(Text section)

The Neuroprotective and antioxidative effects of submicron and blended Lycium barbarum in experimental retinal degeneration in rats.

The object is to determine the neuroprotective and antioxidative effects of submicron and blended Lycium barbarum (LB) on retinal degeneration as evaluated by ERG, retinal histopathology and assays of antioxidant (total GSH) and peroxidant (MDA) in the retina. A rat model of light-induced retinal degeneration was used to assess the protective effect of different forms of Lycium barbarum (LB) on retinal degeneration. Rats were divided into four experimental groups, normal control, light-induced untreated, submicron LB and blended LB treated. The rats of submicron and blended groups were treated with 250 mg/kg LB orally once daily for 54 days, followed by induction of retinal degeneration. Retinal function was assessed by electroretinography (ERG). Enzyme-linked immunosorbent assay of the retina lysates was measured for the levels of antioxidants, reduced glutathione and glutathione disulfide, and peroxidants, malondialdehyde, in the retina. The ERG results showed a protective effect in LB treated groups with a greater effect observed in submicron LB treated group than the blended LB treated group. There were higher levels of GSH plus GSSG and lower MDA in submicron LB treated group than other groups. In conclusion, LB provided protective and antioxidative effects on the rat retina with light-induced retinal degeneration. Submicron LB protected degenerative retina better than blended LB. LB is effective against oxidative stress in the degenerative retina.

Aged-related macular degeneration (AMD) is the leading cause of visual impairment and blindness in the world among people over age 55 years with the prevalence as 10–15% [2]. One of the major causes of aging is oxidative stress which increases production of free radicals, reactive species, and oxidant-related reactions resulting in cell damage [1, 23]. It is widely accepted that disorganizing free radical reactions linked to oxygen metabolism or oxidative stress play an important role not only in normal aging but also in progression of retinal degeneration [1, 5, 23].

(End Text section)

Problem set:
A. In the text on Lycium barbarum and retinal degeneration, for how many days were the submicron and blended groups given LB before retinal degeneration was induced?
B. Reproduce the text on Lycium barbarum and retinal degeneration, everything from "Aged-related macular degeneration" down to "degeneration [1, 5, 23].", putting "oxidative damage" in place of "oxidative stress".

(Data provided)

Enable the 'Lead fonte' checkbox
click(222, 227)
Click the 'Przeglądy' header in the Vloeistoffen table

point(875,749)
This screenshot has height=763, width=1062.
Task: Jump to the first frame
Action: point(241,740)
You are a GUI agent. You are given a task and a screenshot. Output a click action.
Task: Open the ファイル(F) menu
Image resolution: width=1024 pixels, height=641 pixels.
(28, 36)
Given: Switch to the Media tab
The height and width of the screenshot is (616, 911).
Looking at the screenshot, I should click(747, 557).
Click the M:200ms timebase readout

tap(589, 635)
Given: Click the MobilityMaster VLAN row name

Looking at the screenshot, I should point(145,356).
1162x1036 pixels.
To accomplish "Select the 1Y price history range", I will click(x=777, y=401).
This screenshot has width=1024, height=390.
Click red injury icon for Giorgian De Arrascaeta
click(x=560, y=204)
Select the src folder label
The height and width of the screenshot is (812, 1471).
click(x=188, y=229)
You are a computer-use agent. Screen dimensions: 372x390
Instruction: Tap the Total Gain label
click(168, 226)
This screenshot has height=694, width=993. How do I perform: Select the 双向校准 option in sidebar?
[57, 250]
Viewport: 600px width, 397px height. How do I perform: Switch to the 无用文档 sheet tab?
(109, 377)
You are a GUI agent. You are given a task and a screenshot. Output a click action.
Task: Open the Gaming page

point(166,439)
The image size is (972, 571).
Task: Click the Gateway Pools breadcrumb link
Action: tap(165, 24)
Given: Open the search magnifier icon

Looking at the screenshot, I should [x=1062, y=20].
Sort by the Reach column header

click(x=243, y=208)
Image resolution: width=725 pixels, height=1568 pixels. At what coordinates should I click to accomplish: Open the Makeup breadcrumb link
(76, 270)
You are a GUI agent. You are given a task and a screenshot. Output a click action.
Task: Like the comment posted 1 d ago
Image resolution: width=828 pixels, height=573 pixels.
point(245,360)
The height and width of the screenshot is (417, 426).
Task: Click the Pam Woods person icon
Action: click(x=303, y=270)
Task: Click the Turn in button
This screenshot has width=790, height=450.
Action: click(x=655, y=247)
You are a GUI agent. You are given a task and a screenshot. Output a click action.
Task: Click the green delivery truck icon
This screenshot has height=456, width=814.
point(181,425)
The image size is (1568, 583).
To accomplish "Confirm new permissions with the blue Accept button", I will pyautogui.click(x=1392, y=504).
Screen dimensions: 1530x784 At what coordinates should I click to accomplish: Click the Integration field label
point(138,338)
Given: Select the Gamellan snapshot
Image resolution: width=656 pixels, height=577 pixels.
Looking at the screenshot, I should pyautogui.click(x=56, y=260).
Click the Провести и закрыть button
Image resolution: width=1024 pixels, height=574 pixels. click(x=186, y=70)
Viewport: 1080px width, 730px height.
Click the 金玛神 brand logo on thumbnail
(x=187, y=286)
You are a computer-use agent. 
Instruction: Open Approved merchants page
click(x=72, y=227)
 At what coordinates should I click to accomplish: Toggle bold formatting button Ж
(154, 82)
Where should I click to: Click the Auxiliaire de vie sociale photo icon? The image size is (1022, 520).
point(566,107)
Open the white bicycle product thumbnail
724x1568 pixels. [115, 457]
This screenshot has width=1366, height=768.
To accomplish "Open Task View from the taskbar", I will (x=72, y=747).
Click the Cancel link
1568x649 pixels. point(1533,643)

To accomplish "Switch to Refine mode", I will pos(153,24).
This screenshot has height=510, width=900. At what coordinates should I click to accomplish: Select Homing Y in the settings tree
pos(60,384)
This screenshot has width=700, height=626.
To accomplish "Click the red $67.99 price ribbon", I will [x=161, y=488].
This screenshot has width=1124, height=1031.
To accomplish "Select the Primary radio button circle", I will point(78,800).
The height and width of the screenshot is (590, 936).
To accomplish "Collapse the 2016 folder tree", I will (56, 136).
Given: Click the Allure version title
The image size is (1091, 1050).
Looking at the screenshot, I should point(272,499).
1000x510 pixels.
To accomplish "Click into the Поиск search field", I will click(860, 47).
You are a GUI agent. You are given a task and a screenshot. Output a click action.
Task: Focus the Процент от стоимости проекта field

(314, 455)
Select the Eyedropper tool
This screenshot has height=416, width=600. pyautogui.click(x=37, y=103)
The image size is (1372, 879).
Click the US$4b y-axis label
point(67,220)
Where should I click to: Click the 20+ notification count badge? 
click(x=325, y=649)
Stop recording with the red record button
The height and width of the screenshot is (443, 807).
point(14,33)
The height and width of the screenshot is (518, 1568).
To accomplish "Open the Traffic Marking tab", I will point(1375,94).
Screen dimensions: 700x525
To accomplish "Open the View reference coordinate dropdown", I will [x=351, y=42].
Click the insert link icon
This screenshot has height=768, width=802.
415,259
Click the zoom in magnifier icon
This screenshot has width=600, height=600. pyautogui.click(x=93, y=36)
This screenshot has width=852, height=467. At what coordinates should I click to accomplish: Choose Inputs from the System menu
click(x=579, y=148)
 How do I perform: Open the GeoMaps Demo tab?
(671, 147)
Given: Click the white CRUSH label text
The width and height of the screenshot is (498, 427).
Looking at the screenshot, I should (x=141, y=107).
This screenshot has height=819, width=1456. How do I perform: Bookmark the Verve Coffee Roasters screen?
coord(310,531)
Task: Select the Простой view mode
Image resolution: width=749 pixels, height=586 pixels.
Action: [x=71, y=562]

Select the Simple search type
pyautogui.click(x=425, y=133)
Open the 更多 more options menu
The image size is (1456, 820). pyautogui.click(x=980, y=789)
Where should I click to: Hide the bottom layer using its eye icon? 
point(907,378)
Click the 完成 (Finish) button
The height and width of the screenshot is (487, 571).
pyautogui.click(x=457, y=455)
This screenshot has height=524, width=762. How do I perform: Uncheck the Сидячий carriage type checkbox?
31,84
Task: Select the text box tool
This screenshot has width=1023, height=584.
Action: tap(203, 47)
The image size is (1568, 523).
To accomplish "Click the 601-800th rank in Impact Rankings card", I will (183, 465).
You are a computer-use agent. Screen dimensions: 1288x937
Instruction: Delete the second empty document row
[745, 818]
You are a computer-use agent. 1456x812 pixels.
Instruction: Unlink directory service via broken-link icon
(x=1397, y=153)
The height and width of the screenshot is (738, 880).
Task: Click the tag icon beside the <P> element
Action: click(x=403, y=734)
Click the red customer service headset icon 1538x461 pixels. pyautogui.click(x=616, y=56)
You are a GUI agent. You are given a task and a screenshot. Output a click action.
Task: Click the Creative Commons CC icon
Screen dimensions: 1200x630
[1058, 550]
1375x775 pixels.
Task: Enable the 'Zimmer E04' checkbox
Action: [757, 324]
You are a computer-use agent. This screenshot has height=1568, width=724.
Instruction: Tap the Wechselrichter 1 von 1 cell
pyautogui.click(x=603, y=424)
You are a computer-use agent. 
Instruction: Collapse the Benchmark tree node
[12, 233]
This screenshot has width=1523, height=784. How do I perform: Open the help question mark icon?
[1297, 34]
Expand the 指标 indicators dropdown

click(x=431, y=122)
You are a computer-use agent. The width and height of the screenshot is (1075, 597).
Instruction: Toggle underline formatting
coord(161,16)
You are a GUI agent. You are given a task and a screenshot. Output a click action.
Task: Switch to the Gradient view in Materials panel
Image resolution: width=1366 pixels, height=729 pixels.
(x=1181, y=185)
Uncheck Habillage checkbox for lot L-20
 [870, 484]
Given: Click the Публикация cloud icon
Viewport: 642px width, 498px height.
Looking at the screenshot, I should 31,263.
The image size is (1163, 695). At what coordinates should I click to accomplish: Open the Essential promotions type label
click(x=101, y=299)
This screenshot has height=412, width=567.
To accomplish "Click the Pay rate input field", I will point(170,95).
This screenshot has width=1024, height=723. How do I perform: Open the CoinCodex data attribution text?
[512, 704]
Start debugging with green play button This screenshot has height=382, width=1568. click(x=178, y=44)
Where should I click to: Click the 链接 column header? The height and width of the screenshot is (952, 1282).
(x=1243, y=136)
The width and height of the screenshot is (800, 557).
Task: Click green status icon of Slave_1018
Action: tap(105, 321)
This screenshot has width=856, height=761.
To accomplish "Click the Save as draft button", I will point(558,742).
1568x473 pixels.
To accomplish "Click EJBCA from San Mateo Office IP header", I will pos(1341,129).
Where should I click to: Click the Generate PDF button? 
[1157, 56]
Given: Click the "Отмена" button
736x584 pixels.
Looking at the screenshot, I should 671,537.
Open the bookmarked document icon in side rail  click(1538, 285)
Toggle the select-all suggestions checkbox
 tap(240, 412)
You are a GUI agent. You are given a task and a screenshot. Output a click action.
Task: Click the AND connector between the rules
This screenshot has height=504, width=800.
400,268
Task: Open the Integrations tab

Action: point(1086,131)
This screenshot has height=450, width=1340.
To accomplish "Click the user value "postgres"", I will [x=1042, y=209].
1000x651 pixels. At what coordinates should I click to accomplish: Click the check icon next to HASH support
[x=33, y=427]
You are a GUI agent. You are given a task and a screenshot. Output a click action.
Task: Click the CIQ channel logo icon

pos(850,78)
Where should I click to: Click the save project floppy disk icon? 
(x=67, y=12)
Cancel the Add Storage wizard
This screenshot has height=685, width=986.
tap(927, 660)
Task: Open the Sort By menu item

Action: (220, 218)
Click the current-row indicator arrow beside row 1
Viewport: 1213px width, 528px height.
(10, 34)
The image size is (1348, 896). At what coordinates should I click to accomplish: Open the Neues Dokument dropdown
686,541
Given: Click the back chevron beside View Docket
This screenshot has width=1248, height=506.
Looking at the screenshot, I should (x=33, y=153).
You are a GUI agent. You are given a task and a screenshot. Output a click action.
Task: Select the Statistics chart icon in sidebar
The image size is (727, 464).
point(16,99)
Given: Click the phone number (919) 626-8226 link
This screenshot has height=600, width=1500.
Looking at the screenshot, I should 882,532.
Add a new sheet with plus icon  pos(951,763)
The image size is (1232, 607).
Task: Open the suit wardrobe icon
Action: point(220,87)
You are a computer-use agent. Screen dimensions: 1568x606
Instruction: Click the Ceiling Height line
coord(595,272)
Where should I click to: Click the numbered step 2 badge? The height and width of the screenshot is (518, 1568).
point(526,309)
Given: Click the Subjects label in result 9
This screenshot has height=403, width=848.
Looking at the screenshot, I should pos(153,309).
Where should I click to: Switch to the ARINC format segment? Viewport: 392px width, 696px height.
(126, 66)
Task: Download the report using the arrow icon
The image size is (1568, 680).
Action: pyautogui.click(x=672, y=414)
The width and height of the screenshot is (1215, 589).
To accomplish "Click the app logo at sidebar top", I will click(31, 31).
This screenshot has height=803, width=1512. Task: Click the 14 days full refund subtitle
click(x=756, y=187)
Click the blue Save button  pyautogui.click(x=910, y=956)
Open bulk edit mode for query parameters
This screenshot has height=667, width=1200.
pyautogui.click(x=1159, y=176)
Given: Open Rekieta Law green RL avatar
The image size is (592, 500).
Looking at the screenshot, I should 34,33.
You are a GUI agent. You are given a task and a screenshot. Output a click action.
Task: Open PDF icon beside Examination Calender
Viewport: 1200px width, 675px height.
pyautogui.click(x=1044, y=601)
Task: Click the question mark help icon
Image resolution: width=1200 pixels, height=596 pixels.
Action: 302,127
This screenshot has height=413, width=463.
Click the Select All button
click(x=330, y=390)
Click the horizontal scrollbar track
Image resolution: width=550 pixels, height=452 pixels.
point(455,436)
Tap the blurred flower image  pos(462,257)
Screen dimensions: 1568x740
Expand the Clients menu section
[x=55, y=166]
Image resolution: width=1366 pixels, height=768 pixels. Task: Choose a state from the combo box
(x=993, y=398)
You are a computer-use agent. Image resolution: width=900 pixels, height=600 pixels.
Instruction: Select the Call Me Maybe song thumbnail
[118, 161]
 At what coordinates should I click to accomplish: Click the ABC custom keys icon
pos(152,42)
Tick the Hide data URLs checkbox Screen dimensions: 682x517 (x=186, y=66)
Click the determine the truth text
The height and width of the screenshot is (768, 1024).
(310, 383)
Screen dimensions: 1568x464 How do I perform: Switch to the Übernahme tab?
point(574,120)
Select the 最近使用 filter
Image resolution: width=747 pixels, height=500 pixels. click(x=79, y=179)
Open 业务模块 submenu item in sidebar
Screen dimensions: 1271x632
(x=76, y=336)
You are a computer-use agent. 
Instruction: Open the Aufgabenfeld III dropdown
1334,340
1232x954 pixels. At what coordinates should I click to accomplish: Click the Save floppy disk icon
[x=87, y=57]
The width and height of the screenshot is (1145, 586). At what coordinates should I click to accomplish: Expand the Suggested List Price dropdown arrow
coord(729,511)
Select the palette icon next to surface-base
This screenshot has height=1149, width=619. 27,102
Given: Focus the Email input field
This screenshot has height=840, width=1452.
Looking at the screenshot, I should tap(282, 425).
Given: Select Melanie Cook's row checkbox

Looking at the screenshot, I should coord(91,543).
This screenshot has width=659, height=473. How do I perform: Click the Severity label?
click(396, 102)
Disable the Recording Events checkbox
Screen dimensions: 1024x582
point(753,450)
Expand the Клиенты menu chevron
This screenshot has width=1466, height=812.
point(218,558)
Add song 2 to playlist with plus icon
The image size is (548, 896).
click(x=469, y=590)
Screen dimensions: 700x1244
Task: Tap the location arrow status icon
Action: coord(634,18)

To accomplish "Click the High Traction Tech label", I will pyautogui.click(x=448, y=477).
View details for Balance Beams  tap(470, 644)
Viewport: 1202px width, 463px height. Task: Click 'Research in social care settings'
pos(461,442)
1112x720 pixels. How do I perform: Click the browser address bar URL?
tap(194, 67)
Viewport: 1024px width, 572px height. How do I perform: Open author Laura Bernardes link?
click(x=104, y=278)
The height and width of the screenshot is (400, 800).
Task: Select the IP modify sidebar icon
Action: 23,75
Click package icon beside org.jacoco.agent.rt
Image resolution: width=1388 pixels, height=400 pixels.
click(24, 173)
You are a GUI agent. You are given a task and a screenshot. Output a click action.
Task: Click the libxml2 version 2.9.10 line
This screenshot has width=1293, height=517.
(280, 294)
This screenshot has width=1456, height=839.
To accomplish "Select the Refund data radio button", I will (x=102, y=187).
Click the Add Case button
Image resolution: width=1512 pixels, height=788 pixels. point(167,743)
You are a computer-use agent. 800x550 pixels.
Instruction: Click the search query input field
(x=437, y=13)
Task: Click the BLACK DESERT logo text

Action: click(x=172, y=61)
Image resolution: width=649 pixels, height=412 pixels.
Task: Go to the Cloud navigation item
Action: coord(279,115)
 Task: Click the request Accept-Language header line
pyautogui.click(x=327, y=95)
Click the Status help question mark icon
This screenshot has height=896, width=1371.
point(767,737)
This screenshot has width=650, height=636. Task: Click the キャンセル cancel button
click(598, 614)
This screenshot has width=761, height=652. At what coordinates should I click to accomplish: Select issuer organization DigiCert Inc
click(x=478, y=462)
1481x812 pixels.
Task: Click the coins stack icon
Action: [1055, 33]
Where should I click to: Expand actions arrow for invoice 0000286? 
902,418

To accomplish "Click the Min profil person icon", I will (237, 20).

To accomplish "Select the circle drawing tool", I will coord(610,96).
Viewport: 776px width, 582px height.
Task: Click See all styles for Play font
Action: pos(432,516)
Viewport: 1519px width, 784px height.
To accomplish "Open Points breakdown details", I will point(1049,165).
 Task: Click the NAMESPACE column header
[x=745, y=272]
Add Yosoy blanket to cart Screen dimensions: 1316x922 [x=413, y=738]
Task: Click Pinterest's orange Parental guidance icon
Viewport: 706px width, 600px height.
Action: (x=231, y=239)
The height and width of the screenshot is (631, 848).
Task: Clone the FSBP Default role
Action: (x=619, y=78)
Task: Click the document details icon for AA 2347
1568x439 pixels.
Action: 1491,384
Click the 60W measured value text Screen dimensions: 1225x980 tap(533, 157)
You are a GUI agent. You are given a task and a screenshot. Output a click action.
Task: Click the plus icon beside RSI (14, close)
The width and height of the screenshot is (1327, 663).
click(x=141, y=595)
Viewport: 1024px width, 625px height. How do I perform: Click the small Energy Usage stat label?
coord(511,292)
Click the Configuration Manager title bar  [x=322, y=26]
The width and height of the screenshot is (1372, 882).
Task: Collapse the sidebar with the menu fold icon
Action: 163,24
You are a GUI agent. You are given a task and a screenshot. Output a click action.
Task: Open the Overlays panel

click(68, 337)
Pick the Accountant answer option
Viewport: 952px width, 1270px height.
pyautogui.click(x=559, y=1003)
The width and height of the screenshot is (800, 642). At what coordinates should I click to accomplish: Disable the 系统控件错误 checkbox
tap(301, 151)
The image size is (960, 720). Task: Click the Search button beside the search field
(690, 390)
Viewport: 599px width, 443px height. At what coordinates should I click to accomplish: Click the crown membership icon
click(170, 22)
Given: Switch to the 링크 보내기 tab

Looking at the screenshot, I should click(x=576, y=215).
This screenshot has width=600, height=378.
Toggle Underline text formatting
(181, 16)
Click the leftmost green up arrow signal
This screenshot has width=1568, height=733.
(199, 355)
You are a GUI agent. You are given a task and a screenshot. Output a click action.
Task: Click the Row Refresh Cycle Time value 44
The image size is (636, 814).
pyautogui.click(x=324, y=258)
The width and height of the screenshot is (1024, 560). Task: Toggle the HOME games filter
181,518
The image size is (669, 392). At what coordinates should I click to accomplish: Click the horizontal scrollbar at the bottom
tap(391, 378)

(End Data provided)

Solved tasks:
A. 54 days

B.
Aged-related macular degeneration (AMD) is the leading cause of visual impairment and blindness in the world among people over age 55 years with the prevalence as 10–15% [2]. One of the major causes of aging is oxidative damage which increases production of free radicals, reactive species, and oxidant-related reactions resulting in cell damage [1, 23]. It is widely accepted that disorganizing free radical reactions linked to oxygen metabolism or oxidative damage play an important role not only in normal aging but also in progression of retinal degeneration [1, 5, 23].